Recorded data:
-.-.-

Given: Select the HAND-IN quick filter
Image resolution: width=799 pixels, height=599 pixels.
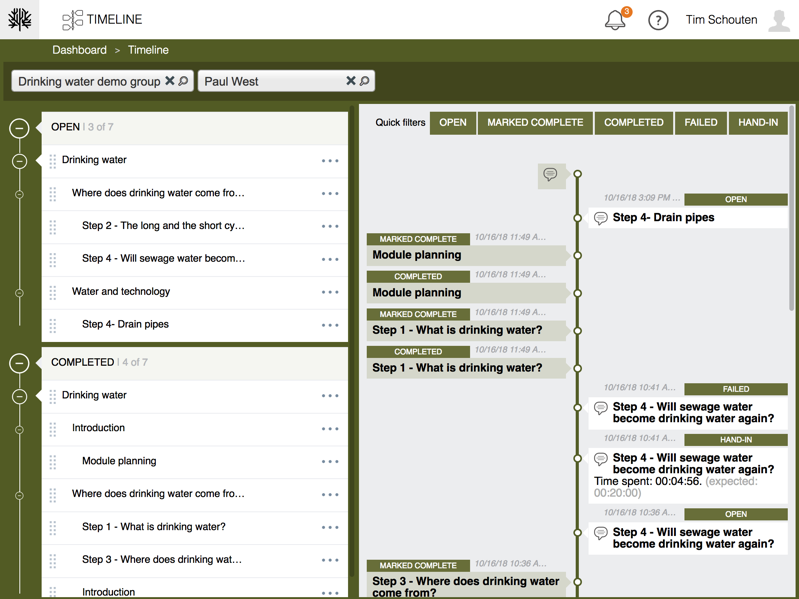Looking at the screenshot, I should point(758,123).
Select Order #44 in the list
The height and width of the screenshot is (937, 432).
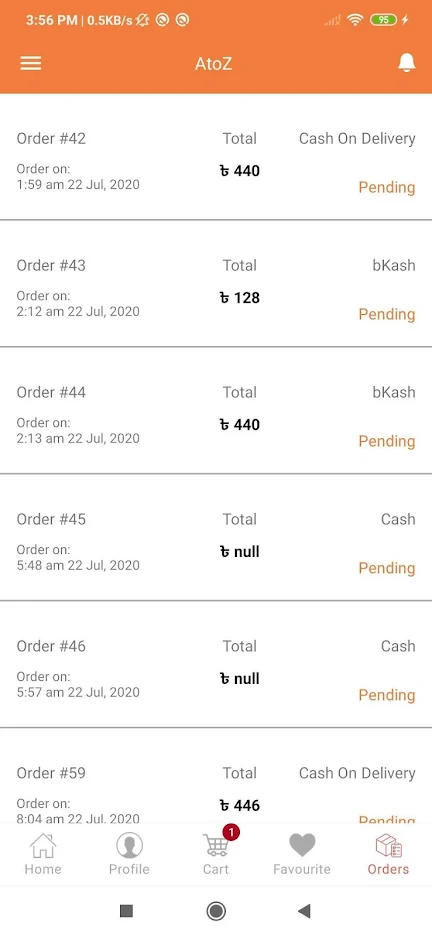point(216,411)
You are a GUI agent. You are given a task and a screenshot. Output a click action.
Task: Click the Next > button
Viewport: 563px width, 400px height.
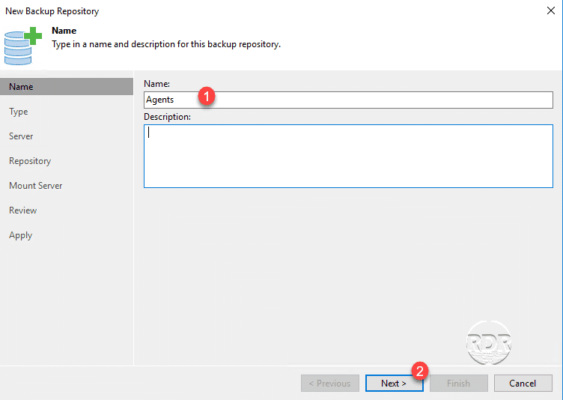(x=394, y=383)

-.-.-

• [PROMPT] Print every line above exactly. Leave the pictures out.

• [SOLUTION FOR THIS EXERCISE]
Given: Select the HAND-IN quick filter
Image resolution: width=799 pixels, height=599 pixels.
Looking at the screenshot, I should point(758,123).
Select Order #44 in the list
The height and width of the screenshot is (937, 432).
point(216,411)
You are a GUI agent. You are given a task and a screenshot. Output a click action.
Task: Click the Next > button
Viewport: 563px width, 400px height.
(x=394, y=383)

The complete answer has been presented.